CVE-2026-4079
SQL Injection in SQL Chart Builder Plugin Dynamic Filters
Publication date: 2026-04-07
Last updated on: 2026-04-09
Assigner: WPScan
Description
Description
CVSS Scores
EPSS Scores
| Probability: | |
| Percentile: |
Meta Information
Affected Vendors & Products
| Vendor | Product | Version / Range |
|---|---|---|
| guaven | sql_chart_builder | to 2.3.8 (exc) |
Helpful Resources
Exploitability
| CWE ID | Description |
|---|---|
| CWE-89 | The product constructs all or part of an SQL command using externally-influenced input from an upstream component, but it does not neutralize or incorrectly neutralizes special elements that could modify the intended SQL command when it is sent to a downstream component. Without sufficient removal or quoting of SQL syntax in user-controllable inputs, the generated SQL query can cause those inputs to be interpreted as SQL instead of ordinary user data. |
Attack-Flow Graph
AI Powered Q&A
Can you explain this vulnerability to me?
CVE-2026-4079 is an SQL Injection vulnerability in the WordPress plugin SQL Chart Builder versions before 2.3.8. The plugin does not properly escape user input when it is concatenated into SQL queries, specifically in the dynamic filter functionality used for charts.
This flaw allows attackers to inject malicious SQL code through dynamic filter parameters on publicly accessible pages. For example, an attacker can append a crafted SQL injection payload to a URL parameter like 'status_tag' to extract sensitive data from the WordPress database.

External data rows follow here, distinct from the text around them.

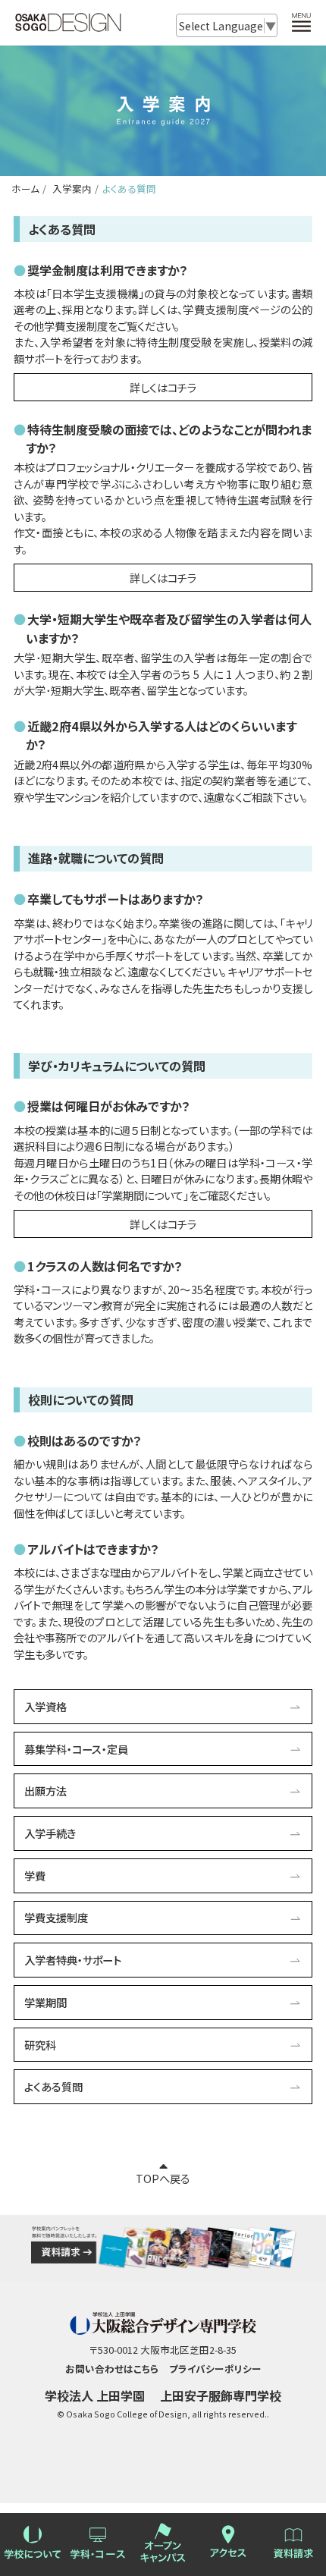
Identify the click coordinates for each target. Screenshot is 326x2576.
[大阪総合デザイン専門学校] (68, 25)
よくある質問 (53, 2086)
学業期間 (45, 2002)
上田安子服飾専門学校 (220, 2395)
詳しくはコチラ (163, 387)
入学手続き (50, 1833)
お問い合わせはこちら (111, 2368)
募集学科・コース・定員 (76, 1749)
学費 (34, 1875)
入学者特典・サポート (72, 1960)
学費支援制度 (56, 1917)
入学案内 (71, 188)
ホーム (25, 188)
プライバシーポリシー (215, 2368)
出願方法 (45, 1790)
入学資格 (45, 1706)
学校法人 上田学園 (95, 2395)
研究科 (40, 2045)
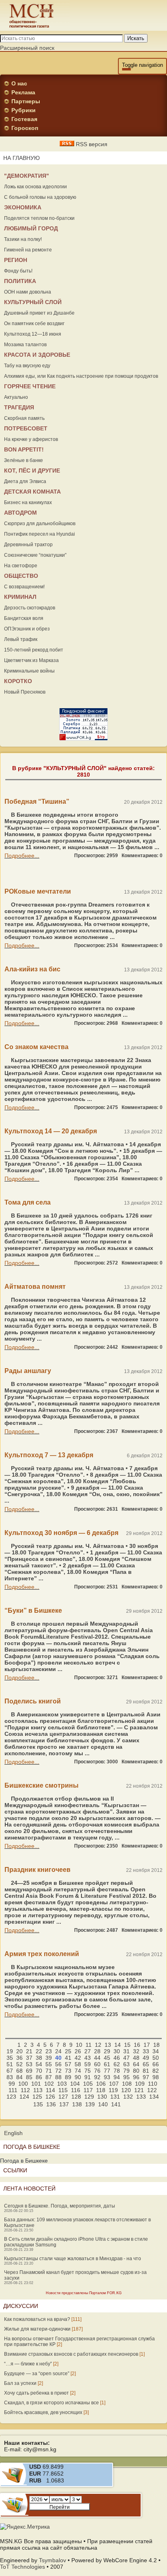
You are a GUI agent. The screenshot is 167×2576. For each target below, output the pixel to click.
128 (76, 2096)
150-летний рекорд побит (33, 650)
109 (140, 2083)
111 (13, 2090)
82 (155, 2070)
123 (11, 2096)
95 (126, 2077)
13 (108, 2045)
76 (97, 2070)
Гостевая (24, 119)
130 (102, 2096)
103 (62, 2083)
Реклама (23, 92)
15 (127, 2045)
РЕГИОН (15, 260)
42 (78, 2057)
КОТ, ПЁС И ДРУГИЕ (32, 470)
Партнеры (25, 101)
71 (48, 2070)
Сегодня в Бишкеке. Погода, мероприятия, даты (59, 2206)
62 (116, 2064)
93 (107, 2077)
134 (154, 2096)
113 (38, 2090)
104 (75, 2083)
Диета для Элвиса (25, 481)
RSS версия (90, 144)
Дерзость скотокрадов (29, 608)
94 (116, 2077)
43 (87, 2057)
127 (63, 2096)
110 (152, 2083)
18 (156, 2045)
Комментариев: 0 (142, 855)
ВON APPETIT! (24, 449)
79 (126, 2070)
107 (114, 2083)
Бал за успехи (20, 2383)
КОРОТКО (18, 681)
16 (137, 2045)
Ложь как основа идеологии (35, 186)
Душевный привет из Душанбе (39, 313)
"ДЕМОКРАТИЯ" (26, 175)
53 (29, 2064)
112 (25, 2090)
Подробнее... (21, 855)
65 (146, 2064)
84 (19, 2077)
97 (146, 2077)
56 (58, 2064)
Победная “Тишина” (36, 801)
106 (101, 2083)
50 (155, 2057)
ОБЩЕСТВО (21, 576)
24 (58, 2051)
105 (88, 2083)
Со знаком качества (36, 1046)
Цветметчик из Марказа (31, 660)
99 (12, 2083)
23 (48, 2051)
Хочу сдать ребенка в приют (36, 2393)
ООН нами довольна (27, 292)
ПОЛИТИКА (20, 281)
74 (78, 2070)
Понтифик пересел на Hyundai (39, 534)
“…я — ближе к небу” (28, 2364)
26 (78, 2051)
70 (39, 2070)
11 (89, 2045)
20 (19, 2051)
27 (87, 2051)
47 (126, 2057)
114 (50, 2090)
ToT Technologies (22, 2566)
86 (39, 2077)
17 (146, 2045)
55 (48, 2064)
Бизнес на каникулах (28, 502)
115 (63, 2090)
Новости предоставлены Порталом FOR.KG (84, 2293)
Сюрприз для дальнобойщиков (39, 523)
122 (152, 2090)
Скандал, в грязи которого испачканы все (51, 2403)
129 (89, 2096)
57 (68, 2064)
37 (29, 2057)
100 (23, 2083)
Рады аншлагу (27, 1370)
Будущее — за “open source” (36, 2373)
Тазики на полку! (23, 239)
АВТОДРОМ (20, 512)
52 (19, 2064)
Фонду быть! (18, 271)
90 (78, 2077)
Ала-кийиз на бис (32, 969)
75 (87, 2070)
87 (48, 2077)
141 (116, 2104)
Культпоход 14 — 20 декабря (50, 1131)
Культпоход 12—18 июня (32, 334)
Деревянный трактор (28, 544)
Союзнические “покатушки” (35, 555)
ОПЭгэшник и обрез (27, 629)
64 (136, 2064)
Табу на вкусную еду (27, 365)
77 (107, 2070)
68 (19, 2070)
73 (68, 2070)
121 (139, 2090)
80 (136, 2070)
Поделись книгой (32, 1701)
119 (113, 2090)
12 (98, 2045)
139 (90, 2104)
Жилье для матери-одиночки (37, 2329)
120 (126, 2090)
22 (39, 2051)
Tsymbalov (52, 2560)
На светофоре (20, 565)
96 (136, 2077)
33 (146, 2051)
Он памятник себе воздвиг (34, 323)
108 (127, 2083)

The injected SQL query can return administrator credentials such as usernames and hashed passwords, which are then exposed in the chart data rendered on the frontend, visible in the page source.

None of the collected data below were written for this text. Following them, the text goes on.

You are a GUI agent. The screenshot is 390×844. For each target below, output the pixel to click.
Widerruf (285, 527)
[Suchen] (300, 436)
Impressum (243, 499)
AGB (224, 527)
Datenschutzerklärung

How can this vulnerability impact me? :
This vulnerability can have severe impacts including unauthorized disclosure of sensitive information. An attacker can extract administrator usernames and hashed passwords from the WordPress database without authentication.
With these credentials, attackers may gain administrative access to the WordPress site, potentially leading to full site compromise, data theft, defacement, or further exploitation.
Additionally, the exposure of sensitive data in publicly accessible pages can damage the site's reputation and trustworthiness.
How can this vulnerability be detected on my network or system? Can you suggest some commands?
This vulnerability can be detected by identifying if the SQL Chart Builder WordPress plugin version is prior to 2.3.8 and if dynamic filter parameters are vulnerable to SQL Injection.
One practical detection method is to test the dynamic filter parameter (e.g., status_tag) on a publicly accessible chart page by appending a crafted SQL injection payload to the URL.
For example, sending an HTTP GET request like: /vulnerable-chart-page/?status_tag=1+OR+1=1+UNION+SELECT+user_login,user_pass+FROM+wp_users+--+()
If the page source contains exposed data such as WordPress usernames and hashed passwords embedded in JavaScript chart data arrays (e.g., labels:), this confirms the vulnerability.
Commands to detect this might include using curl or wget to fetch the vulnerable URL and then searching the response for sensitive data.
- curl -s 'http://target-site/vulnerable-chart-page/?status_tag=1+OR+1=1+UNION+SELECT+user_login,user_pass+FROM+wp_users+--+()' | grep -i 'labels:'
- wget -qO- 'http://target-site/vulnerable-chart-page/?status_tag=1+OR+1=1+UNION+SELECT+user_login,user_pass+FROM+wp_users+--+()' | grep -i 'labels:'
What immediate steps should I take to mitigate this vulnerability?
The immediate and most effective mitigation step is to update the SQL Chart Builder WordPress plugin to version 2.3.8 or later, where this SQL Injection vulnerability has been fixed.
If updating is not immediately possible, restrict public access to pages using dynamic filters or disable the dynamic filter functionality to prevent exploitation.
Additionally, monitor web server logs for suspicious requests containing SQL injection payloads targeting dynamic filter parameters.
Implementing a Web Application Firewall (WAF) with SQL injection detection rules can also help block malicious attempts.
How does this vulnerability affect compliance with common standards and regulations (like GDPR, HIPAA)?:
The vulnerability allows unauthenticated attackers to perform SQL Injection attacks that can expose sensitive data such as WordPress user credentials, including usernames and hashed passwords. This exposure of sensitive personal data can lead to non-compliance with data protection regulations like GDPR and HIPAA, which require the protection of personal and sensitive information from unauthorized access or disclosure.
Specifically, the extraction and public exposure of user credentials through the vulnerable plugin can result in breaches of confidentiality and data integrity, potentially triggering regulatory penalties and legal consequences under these standards.